Regulating the Basicity of Metal–Oxido Complexes with a Single Hydrogen Bond and Its Effect on C–H Bond Cleavage

The functionalization of C–H bonds is an essential reaction in biology and chemistry. Metalloenzymes that often exhibit this type of reactivity contain metal-oxido intermediates that are directly involved in the initial cleavage of the C–H bonds. Regulation of the cleavage process is achieved, in part, by hydrogen bonds that are proximal to the metal–oxido units, yet our understanding of their exact role(s) is still emerging. To gain further information into the role of H-bonds on C–H bond activation, a hybrid set of urea-containing tripodal ligands has been developed in which a single H-bond can be adjusted through changes in the properties of one ureayl N–H bond. This modularity is achieved by appending a phenyl ring with different para-substituents from one ureayl NH group. The ligands have been used to prepare a series of MnIII–oxido complexes, and a Hammett correlation was found between the pKa values of the complexes and the substituents on the phenyl ring that was explained within the context of changes to the H-bonds involving the MnIII–oxido unit. The complexes were tested for their reactivity toward 9,10-dihydroanthracene (DHA), and a Hammett correlation was found between the second-order rate constants for the reactions and the pKa values. Studies to determine activation parameters and the kinetic isotope effects are consistent with a mechanism in which rate-limiting proton transfer is an important contributor. However, additional reactivity studies with xanthene found a significant increase in the rate constant compared to DHA, even though the substrates have the same pKa(C–H) values. These results do not support a discrete proton-transfer/electron-transfer process, but rather an asynchronous mechanism in which the proton and electron are transferred unequally at the transition state.

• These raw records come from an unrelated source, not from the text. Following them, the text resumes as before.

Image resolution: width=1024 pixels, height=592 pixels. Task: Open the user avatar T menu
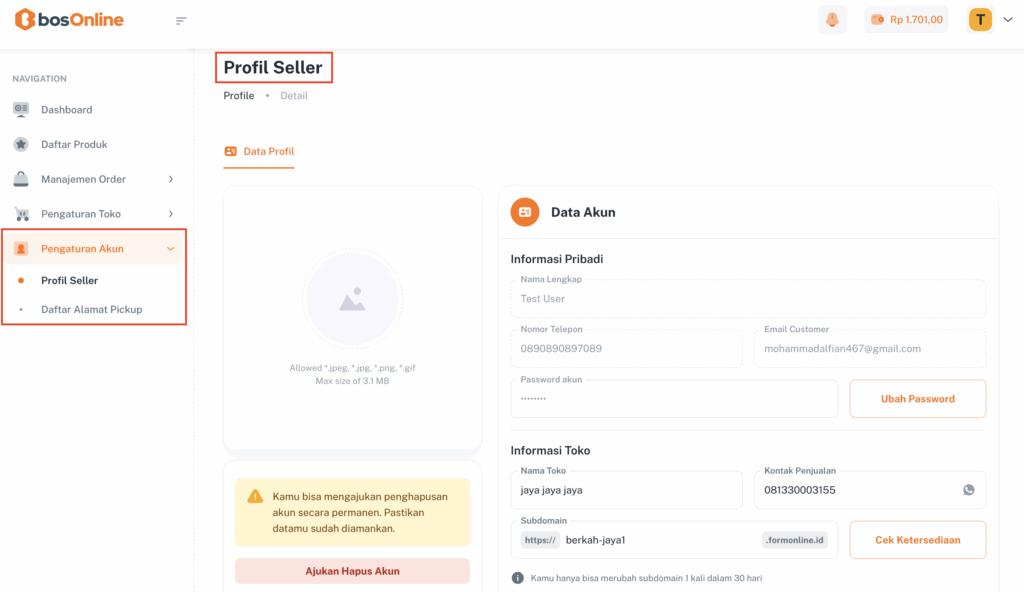(980, 20)
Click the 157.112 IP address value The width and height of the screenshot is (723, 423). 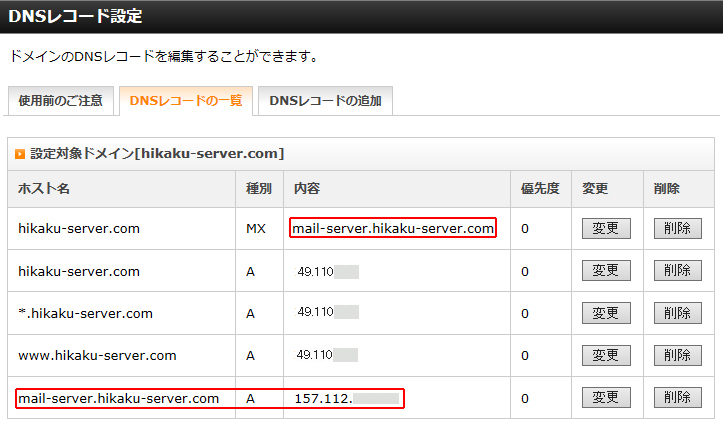pos(323,399)
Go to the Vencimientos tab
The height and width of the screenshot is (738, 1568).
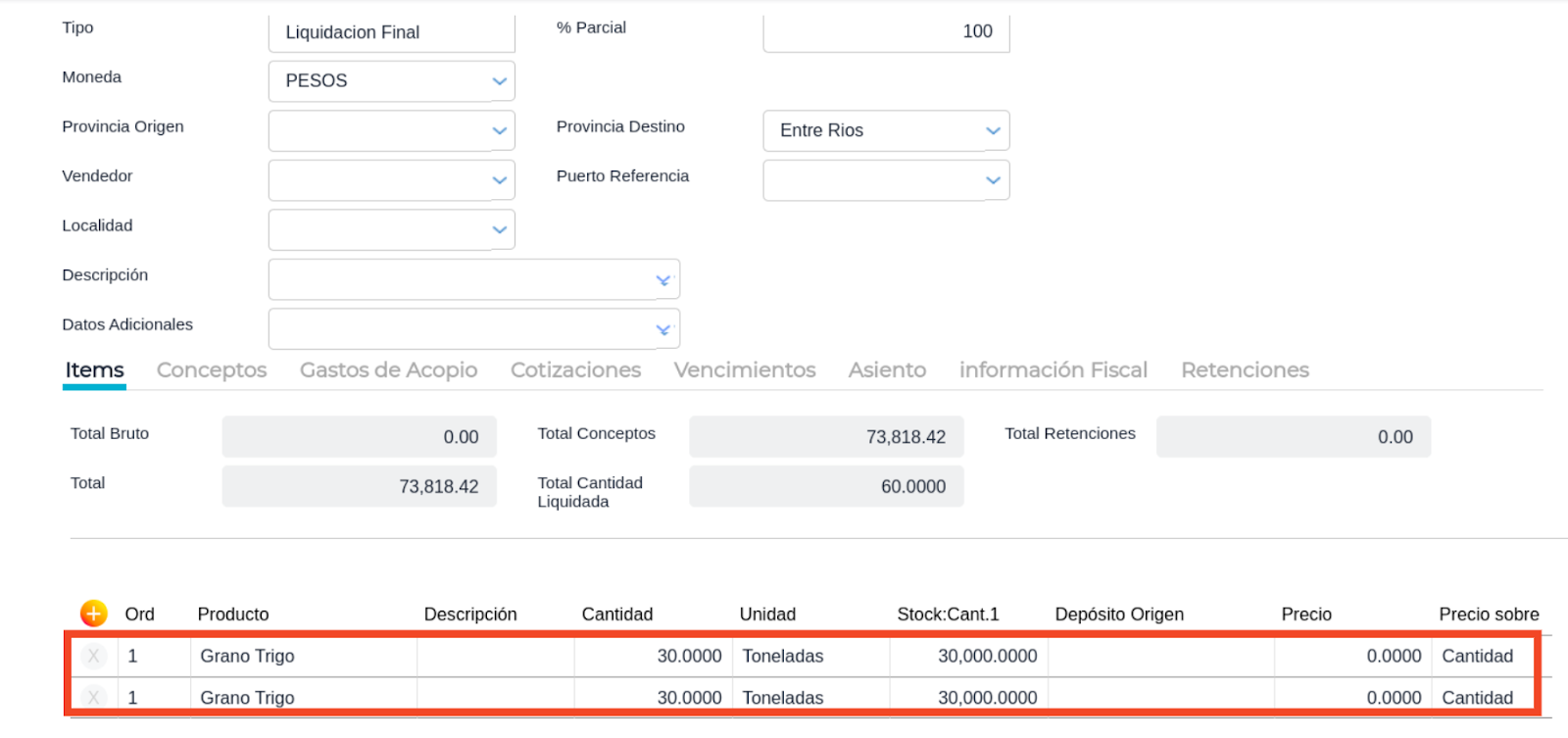pos(745,370)
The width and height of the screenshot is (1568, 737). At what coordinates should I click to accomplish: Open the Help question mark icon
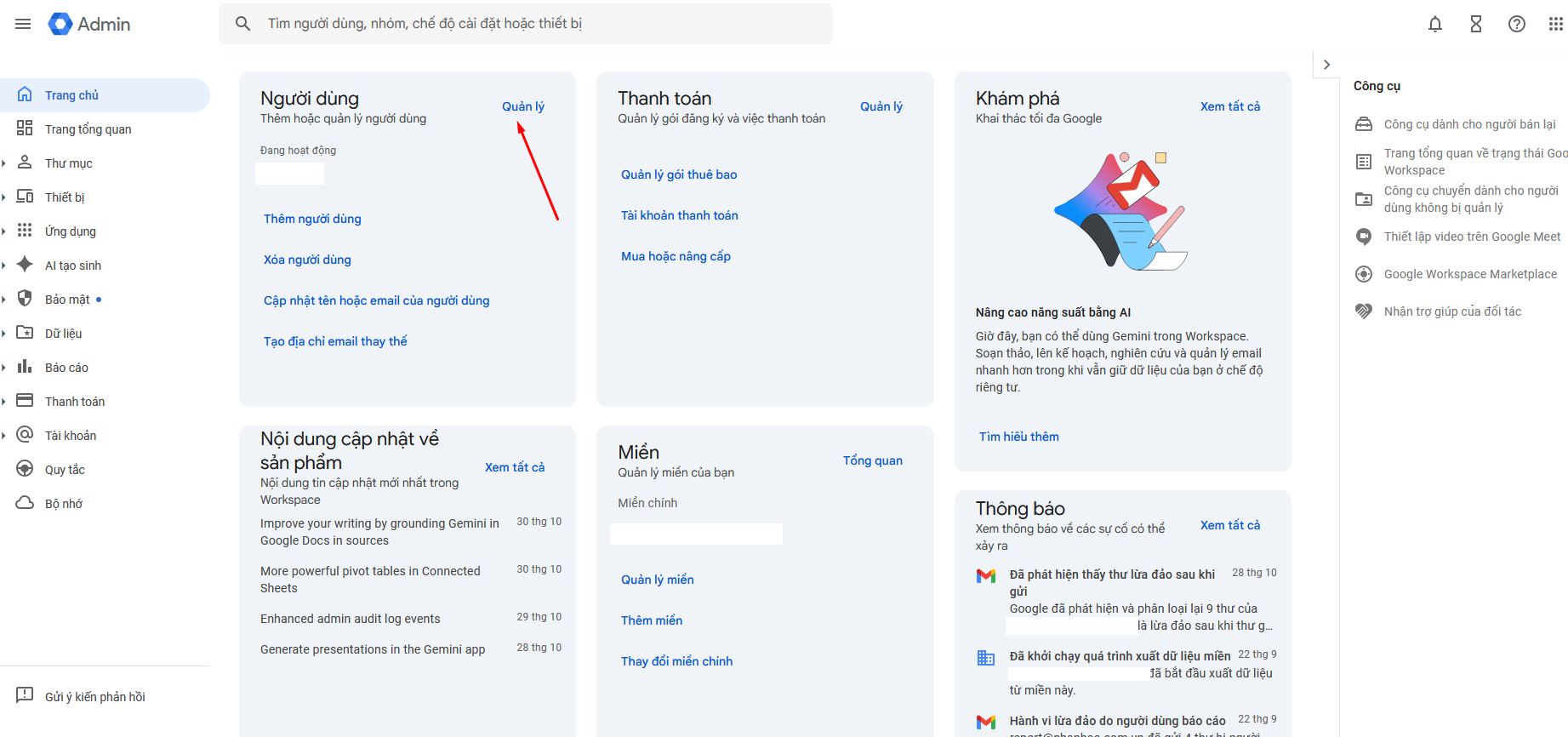pos(1517,24)
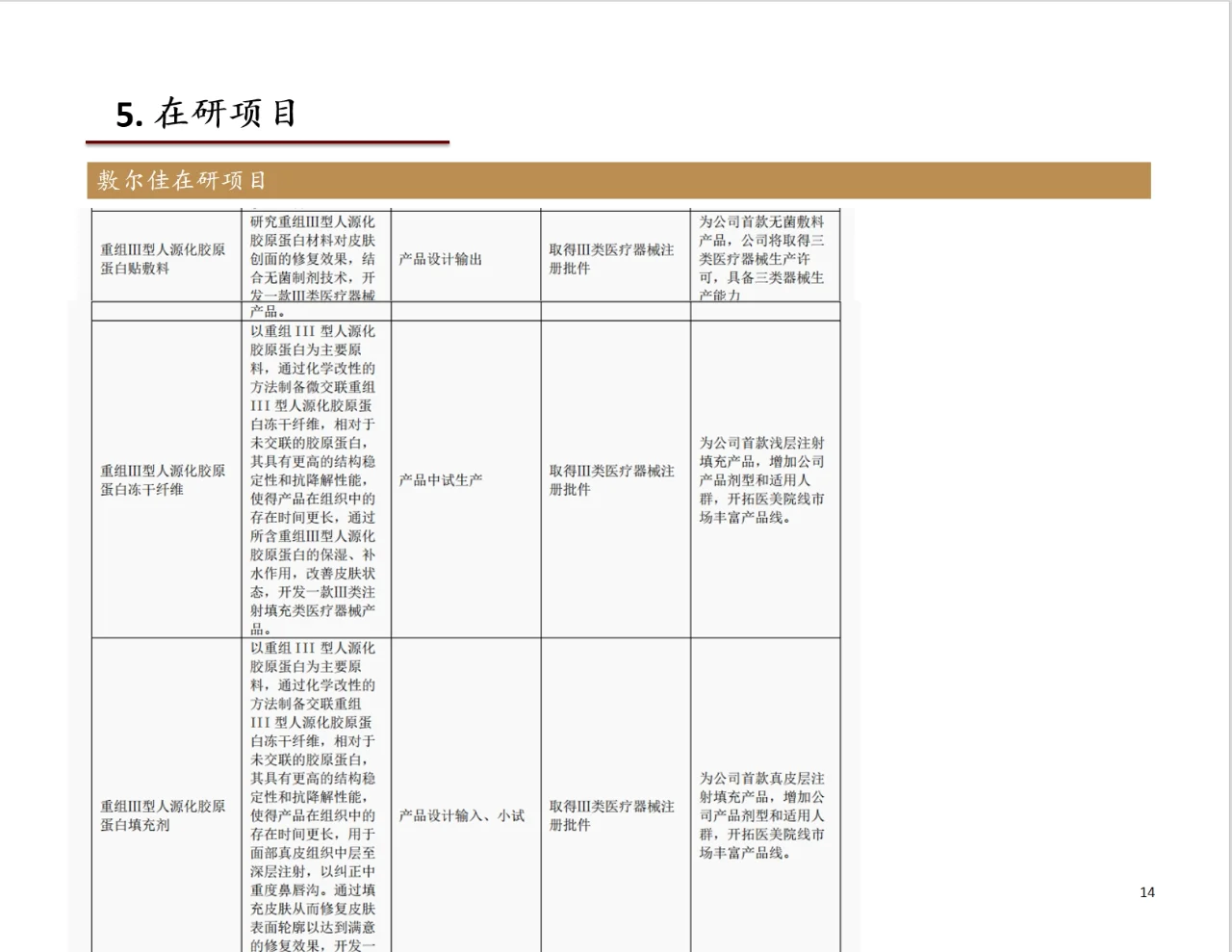Click the cell 重组Ⅲ型人源化胶原蛋白贴敷料
The height and width of the screenshot is (952, 1232).
[162, 258]
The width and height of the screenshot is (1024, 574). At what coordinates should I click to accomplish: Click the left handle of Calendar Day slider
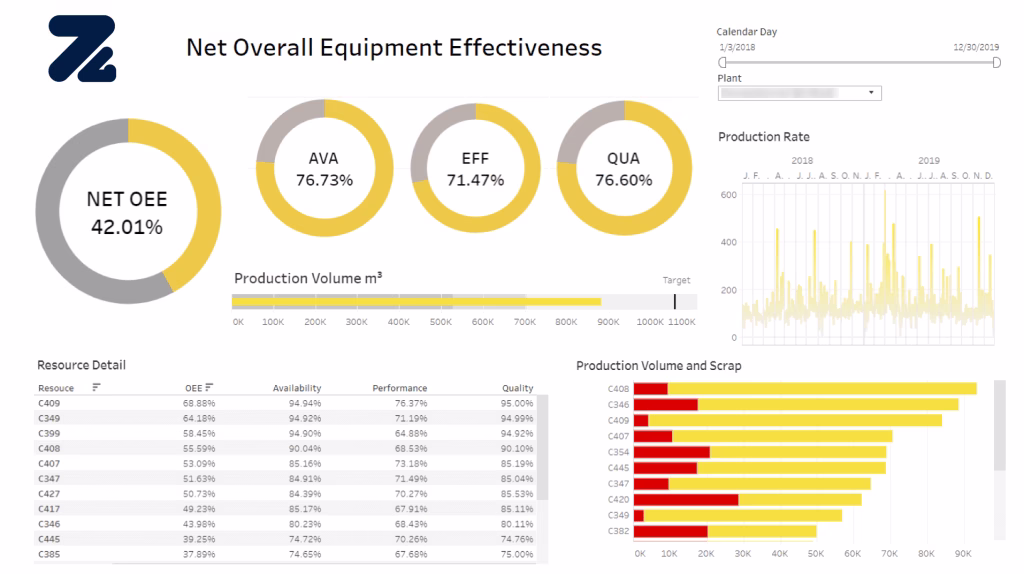click(x=723, y=62)
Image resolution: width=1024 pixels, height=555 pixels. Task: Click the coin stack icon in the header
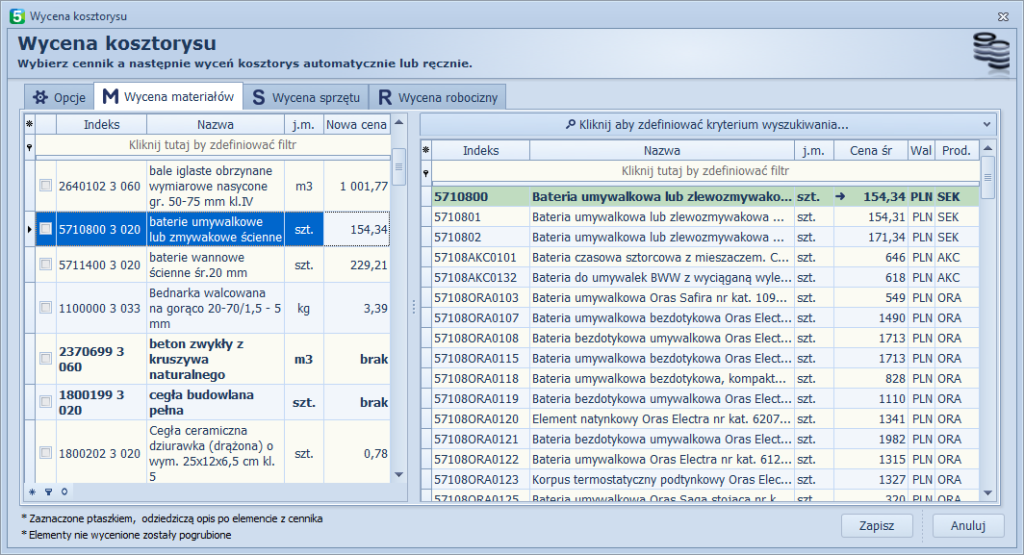990,51

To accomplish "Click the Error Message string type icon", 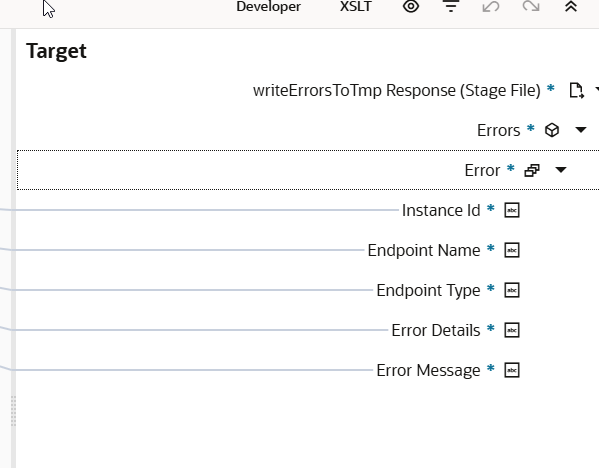I will pos(512,370).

碳氢键（C–H bonds）的官能化是生物学与化学领域的一类核心反应。具备此类反应活性的金属酶（metalloenzymes），通常含有直接参与碳氢键初始断裂步骤的金属氧代中间体（metal-oxido intermediates）。该断裂过程的调控，部分借助于靠近金属-氧单元的氢键实现，但目前学界对其确切作用的认知仍在逐步深化。为进一步探明氢键在碳氢键活化过程中的作用机制，研究人员开发了一类含脲基的三脚架配体（tripodal ligands）混合体系，该体系可通过调控其中一个脲基N-H键的性质，实现对单个氢键的精准调节。这种模块化特性通过在单个脲基NH基团上连接带有不同对位取代基的苯基环得以实现。利用该类配体，研究人员合成了一系列三价锰氧代配合物（MnIII–oxido complexes），并发现配合物的pKa值与苯环取代基之间存在哈米特相关性（Hammett correlation），该相关性可通过三价锰氧代单元相关氢键的变化得到合理解释。研究人员对上述配合物与9,10-二氢蒽（9,10-dihydroanthracene, DHA）的反应活性开展测试，结果显示反应的二级速率常数与配合物pKa值之间同样存在哈米特相关性。活化参数测定与动力学同位素效应（kinetic isotope effects）的研究结果，与"限速质子转移是该反应机制的关键贡献环节"的推论相符。不过，针对呫吨（xanthene）的补充反应活性研究发现，尽管该底物与DHA的碳氢键pKa值一致，但其反应速率常数相较DHA出现了显著提升。上述实验结果并不支持独立的质子转移/电子转移过程，反而印证了一种异步反应机制：在过渡态（transition state）中，质子与电子的转移并非同步且均等。